Outwardly, most F1 fans ignore Minardi. To be sure, 95% of our attention is on Ferrari and McLaren. With 5% of our attention on Williams, Jordan, etc., there is 0% left for Minardi. Many fans give the team only passing attention - Minardi is treated much like the flour used to make a cake; everyone oohs and aahs at the icing, but no one thinks of the flour, an essential ingredient. Other fans laugh at the team. These folks, however, are generally newcomers to the sport, or simply ignorant dolts. Because regardless of how lowly we might publicly think of Minardi, deep in our hearts we admire the team. If we don't, we should.

There are two views from the last row of the starting grid. One view is of the backs of the nineteenth and twentieth cars. This surely must be a disheartening view. However, there is another view that Minardi drivers enjoy. They can look around at the thousands of people who aren't on the grid. This holds true for the team members in the pits as well. The Minardi team might have the last choice of garages, but a garage they do have.

From the back of the grid, or the end of the pit row, there is only one way to go, and that is up. Getting to the top is not easy. But getting up to the bottom is no small feat either. If it were easy to start an F1 team, we'd all be starting our own. What stops us? Obviously, it is the lack of multiple millions of dollars. But let's ponder money a moment.

Most of us tend to think of the $300 million that the top two teams are rumored to spend each year. These teams, of course, are paying exorbitant amounts in order to stay competitive, and remain at the top. How many millions does Minardi spend? A mere fraction of what Ferrari shells out. And, what do they get for their dollar? A great deal, in fact.

When one looks at bang for the buck, to use military parlance, Minardi is much more cost-effective than we might think. Look at the speeds and lap times. We tend to do so, only in relative terms on paper. In this context, Minardi looks dreadfully slow. They are always 4 to 5 seconds slower per lap than the top teams. However, when we look at speeds in real life and in absolute terms, differences are minimal. Recall standing by trackside and watching a Ferrari fly by, followed seconds later by a Minardi. Both cars appear to be going at very nearly identical speeds, and very fast indeed. The Ferrari of course is in front. And, what a price they pay for that position!

Ferrari spends almost 10 times as much as Minardi, and they get only 3% more speed (My math may be a percent or two off, but you get the picture). Minardi gets 97% of the speed of Ferrari for about 10% of the cost. They should be applauded for such performance and efficiency, rather than looked upon with ridicule. I've never heard Luca di Montezemolo speak ill of Minardi. I bet he admires the efficiency of the team's accomplishments.

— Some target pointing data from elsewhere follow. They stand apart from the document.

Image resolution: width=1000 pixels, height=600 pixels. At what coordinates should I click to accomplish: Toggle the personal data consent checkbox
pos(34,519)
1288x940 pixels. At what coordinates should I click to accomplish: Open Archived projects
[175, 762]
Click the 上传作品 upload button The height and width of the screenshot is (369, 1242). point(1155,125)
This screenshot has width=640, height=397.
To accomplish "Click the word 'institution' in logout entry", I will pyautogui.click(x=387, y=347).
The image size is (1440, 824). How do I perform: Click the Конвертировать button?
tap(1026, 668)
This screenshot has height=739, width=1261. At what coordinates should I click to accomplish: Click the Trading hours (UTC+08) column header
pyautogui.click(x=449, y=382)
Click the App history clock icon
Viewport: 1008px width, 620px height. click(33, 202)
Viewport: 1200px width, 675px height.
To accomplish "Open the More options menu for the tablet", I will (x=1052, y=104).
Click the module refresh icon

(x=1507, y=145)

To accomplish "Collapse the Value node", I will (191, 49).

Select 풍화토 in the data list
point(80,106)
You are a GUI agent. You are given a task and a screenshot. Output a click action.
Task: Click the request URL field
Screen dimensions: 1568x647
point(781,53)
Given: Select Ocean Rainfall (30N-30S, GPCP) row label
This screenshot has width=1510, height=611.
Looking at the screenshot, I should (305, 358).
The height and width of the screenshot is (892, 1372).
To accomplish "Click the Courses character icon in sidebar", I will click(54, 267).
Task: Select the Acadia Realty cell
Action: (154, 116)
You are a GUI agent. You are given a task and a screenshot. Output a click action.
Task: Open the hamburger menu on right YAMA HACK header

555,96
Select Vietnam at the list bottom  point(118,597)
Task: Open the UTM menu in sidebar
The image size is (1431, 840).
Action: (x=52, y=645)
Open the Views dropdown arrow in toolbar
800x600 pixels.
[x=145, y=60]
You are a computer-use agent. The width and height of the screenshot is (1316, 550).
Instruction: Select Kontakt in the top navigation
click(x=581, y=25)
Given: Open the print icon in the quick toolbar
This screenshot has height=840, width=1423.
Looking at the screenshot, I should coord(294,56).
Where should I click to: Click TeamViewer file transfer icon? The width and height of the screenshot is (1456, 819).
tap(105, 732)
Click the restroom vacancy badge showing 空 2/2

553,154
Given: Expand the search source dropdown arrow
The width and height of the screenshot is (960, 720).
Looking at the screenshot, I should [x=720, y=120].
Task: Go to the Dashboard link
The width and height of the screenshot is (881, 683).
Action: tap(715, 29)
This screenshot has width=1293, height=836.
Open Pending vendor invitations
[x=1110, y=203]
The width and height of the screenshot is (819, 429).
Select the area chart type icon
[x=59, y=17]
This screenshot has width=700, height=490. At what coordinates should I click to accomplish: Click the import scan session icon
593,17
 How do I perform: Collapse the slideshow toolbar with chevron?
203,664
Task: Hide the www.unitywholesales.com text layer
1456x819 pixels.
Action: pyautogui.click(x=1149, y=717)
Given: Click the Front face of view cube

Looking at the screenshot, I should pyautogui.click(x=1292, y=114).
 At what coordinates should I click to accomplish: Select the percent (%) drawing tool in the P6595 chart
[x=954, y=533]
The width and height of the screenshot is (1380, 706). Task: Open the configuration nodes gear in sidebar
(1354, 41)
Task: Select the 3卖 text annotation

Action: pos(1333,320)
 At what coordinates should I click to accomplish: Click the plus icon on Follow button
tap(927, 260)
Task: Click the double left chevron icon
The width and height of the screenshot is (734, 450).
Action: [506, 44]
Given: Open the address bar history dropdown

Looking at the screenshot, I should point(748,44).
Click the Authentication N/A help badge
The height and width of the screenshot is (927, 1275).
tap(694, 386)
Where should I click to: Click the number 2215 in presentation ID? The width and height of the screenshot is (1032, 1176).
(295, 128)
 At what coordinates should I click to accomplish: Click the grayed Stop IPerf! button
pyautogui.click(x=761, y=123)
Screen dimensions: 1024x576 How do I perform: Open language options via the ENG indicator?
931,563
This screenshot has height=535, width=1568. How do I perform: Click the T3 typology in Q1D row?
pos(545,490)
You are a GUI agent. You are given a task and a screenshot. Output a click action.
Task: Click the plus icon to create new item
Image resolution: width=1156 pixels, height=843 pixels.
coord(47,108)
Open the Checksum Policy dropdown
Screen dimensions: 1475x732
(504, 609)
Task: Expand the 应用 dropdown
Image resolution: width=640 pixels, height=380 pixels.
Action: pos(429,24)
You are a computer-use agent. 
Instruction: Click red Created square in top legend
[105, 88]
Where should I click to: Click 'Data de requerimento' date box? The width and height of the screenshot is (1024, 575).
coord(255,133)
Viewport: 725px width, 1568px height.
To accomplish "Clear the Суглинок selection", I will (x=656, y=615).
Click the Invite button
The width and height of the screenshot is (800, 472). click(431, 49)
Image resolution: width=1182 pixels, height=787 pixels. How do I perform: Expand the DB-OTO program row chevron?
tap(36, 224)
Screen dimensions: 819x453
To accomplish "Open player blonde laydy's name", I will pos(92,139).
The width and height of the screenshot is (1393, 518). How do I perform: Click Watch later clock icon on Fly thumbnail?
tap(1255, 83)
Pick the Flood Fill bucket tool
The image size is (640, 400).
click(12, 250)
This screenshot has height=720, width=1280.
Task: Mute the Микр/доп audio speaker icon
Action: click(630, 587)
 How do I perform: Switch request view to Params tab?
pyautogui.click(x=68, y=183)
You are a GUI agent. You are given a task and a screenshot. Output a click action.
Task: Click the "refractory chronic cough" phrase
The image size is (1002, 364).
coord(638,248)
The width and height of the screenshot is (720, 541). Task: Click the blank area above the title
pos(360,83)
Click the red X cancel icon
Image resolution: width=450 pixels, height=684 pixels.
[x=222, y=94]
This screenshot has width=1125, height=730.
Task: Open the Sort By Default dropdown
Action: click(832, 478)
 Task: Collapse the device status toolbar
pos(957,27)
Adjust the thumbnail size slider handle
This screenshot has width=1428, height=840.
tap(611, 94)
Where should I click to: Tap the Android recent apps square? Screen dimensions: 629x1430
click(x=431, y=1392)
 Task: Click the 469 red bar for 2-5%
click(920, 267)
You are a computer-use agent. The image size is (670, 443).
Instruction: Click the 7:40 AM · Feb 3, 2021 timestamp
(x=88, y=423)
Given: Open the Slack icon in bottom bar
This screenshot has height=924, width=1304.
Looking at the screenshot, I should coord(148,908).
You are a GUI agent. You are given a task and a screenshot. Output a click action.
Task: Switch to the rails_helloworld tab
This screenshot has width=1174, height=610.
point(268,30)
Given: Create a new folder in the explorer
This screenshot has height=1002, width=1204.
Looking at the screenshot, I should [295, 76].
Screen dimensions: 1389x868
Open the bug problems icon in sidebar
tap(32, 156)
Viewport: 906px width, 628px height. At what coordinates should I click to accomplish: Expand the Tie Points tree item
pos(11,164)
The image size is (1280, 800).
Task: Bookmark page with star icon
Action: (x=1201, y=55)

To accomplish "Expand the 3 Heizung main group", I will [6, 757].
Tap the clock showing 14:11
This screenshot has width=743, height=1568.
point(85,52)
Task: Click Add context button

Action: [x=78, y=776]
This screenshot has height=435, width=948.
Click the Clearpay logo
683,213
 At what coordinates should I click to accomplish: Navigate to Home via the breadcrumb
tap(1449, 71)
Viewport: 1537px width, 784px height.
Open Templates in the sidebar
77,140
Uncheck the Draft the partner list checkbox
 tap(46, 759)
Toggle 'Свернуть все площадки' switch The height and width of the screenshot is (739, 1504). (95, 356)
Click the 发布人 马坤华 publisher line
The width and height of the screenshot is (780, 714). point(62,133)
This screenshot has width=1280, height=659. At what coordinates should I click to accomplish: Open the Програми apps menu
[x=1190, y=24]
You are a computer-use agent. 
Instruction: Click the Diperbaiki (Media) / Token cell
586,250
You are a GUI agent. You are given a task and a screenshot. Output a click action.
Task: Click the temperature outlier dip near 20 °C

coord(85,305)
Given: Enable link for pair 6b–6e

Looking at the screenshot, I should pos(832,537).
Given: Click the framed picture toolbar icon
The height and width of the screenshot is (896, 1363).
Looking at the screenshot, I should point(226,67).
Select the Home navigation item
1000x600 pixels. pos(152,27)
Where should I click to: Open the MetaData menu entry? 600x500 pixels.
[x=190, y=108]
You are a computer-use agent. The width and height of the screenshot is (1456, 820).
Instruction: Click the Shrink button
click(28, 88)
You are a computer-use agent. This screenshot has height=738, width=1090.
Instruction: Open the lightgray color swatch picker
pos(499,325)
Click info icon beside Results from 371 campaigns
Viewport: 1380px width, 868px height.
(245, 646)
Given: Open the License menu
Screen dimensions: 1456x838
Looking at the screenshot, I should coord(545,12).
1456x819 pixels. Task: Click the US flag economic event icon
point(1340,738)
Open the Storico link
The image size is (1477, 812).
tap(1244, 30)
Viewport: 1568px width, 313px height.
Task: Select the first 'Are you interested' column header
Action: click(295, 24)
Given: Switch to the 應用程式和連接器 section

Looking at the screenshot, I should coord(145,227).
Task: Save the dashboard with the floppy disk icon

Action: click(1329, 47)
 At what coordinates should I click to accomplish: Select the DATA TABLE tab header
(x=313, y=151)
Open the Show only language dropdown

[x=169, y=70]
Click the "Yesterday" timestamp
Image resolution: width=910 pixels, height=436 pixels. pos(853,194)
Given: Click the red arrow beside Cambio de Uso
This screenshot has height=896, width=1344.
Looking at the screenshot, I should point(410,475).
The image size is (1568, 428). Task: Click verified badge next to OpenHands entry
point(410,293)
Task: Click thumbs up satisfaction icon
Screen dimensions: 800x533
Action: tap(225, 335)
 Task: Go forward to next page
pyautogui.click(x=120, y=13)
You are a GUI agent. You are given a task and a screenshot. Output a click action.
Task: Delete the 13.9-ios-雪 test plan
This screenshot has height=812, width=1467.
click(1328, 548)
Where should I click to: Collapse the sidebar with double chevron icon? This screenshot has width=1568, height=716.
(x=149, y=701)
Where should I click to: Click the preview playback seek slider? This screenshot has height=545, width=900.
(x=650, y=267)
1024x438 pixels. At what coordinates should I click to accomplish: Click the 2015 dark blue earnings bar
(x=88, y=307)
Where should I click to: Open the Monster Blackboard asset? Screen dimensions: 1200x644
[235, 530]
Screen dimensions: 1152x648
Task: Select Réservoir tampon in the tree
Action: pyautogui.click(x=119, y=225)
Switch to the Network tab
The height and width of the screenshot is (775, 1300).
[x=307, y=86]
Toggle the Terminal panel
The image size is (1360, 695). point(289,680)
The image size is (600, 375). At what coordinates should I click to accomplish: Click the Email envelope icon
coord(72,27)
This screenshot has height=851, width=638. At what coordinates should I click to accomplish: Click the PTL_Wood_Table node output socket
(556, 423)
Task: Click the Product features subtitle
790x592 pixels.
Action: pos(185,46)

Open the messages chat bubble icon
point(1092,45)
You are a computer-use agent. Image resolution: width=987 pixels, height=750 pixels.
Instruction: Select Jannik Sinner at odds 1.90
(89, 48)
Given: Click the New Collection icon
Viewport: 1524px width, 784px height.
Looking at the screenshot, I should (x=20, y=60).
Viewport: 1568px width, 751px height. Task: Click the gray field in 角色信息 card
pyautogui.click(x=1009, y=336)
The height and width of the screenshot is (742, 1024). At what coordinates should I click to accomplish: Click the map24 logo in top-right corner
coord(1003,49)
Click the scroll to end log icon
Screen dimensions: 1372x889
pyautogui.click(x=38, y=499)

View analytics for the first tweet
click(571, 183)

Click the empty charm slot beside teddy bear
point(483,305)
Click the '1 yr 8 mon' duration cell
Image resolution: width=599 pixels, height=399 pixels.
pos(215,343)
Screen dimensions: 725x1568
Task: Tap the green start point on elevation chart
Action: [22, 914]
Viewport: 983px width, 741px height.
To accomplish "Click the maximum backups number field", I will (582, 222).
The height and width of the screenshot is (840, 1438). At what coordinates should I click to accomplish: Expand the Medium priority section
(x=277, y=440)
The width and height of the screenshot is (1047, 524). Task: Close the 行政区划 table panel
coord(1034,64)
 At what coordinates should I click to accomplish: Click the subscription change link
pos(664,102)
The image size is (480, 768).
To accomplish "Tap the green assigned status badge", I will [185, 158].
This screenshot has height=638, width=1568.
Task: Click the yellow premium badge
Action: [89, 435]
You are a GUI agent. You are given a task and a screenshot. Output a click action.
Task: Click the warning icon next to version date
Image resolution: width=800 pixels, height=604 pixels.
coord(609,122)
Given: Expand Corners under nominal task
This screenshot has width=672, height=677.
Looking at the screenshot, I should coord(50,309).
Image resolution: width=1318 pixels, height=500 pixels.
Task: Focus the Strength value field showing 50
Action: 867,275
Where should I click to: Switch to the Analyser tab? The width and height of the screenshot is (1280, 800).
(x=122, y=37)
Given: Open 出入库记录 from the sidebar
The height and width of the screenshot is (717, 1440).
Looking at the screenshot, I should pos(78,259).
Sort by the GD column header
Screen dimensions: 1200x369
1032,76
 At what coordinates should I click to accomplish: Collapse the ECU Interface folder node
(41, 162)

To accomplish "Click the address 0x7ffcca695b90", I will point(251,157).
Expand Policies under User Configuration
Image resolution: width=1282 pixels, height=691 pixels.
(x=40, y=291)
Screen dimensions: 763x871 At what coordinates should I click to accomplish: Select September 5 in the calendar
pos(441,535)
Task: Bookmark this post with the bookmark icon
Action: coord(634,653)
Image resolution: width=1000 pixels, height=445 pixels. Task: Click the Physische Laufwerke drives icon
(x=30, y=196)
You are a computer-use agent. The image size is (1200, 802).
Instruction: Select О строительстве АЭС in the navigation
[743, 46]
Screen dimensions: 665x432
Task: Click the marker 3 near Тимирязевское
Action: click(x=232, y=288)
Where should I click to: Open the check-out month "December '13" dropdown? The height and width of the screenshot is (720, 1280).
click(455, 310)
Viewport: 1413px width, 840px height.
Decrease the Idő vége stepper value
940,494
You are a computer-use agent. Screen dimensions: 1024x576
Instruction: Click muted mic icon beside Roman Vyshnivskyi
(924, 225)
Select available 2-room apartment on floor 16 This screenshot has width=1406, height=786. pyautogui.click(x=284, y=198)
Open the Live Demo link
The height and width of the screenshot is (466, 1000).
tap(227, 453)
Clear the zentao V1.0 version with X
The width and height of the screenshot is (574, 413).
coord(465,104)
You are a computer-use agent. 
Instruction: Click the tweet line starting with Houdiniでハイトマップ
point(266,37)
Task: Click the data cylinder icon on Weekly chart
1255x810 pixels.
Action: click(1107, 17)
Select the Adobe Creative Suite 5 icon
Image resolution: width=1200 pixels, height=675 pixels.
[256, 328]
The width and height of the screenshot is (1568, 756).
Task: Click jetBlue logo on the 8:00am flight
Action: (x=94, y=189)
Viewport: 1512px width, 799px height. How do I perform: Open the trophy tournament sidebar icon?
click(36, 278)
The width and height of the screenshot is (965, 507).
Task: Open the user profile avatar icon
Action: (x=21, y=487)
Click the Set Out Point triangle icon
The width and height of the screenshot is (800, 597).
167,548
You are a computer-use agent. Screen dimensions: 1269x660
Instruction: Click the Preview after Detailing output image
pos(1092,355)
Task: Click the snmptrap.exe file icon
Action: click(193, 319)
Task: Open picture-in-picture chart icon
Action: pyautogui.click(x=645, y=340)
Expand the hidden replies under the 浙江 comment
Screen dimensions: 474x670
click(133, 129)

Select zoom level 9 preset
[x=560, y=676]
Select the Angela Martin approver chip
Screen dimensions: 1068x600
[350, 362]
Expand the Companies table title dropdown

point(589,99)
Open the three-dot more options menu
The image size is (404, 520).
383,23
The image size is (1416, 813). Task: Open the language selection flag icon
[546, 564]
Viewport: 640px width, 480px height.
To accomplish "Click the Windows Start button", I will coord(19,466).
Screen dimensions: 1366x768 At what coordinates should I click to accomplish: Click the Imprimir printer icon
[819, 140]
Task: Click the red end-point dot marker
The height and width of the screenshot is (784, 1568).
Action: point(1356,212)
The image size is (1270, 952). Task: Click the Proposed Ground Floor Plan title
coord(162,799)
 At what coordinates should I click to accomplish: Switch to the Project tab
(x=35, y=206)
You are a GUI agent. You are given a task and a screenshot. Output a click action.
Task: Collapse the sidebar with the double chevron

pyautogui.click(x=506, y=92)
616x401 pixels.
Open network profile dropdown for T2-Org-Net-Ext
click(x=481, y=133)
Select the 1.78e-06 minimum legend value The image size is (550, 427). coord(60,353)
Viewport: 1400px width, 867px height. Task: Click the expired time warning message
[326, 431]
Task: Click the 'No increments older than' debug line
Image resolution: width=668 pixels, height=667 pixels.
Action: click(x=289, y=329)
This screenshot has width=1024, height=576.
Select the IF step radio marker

The question now is: Can Minardi get the additional 3% speed it needs to win without the infusion of several, several million dollars more? Probably not anytime soon. However, Minardi has performed very well in the past, and they can do so again.

No one thinks of a Minardi starting a race from the front row, much less finishing at the top of the podium. But, I remember the first race of the 1990 season, the United States Grand Prix, where Pierluigi Martini started his Minardi from the outside of the front row. It was no fluke either. On March 10th 1990, in Phoenix, Minardi simply had the second fastest car on the track (Martini also set the second fastest lap that day), after only five seasons in Formula One. Ayrton Senna in a McLaren went on to win the race after starting fifth, but Minardi did start on the front row. They did it once. They can do it again. And, they can win.

In one sense, Minardi has already won; the team has survived. Let's hope the best for Minardi, and relish in their presence as the new season and the new millennium get underway.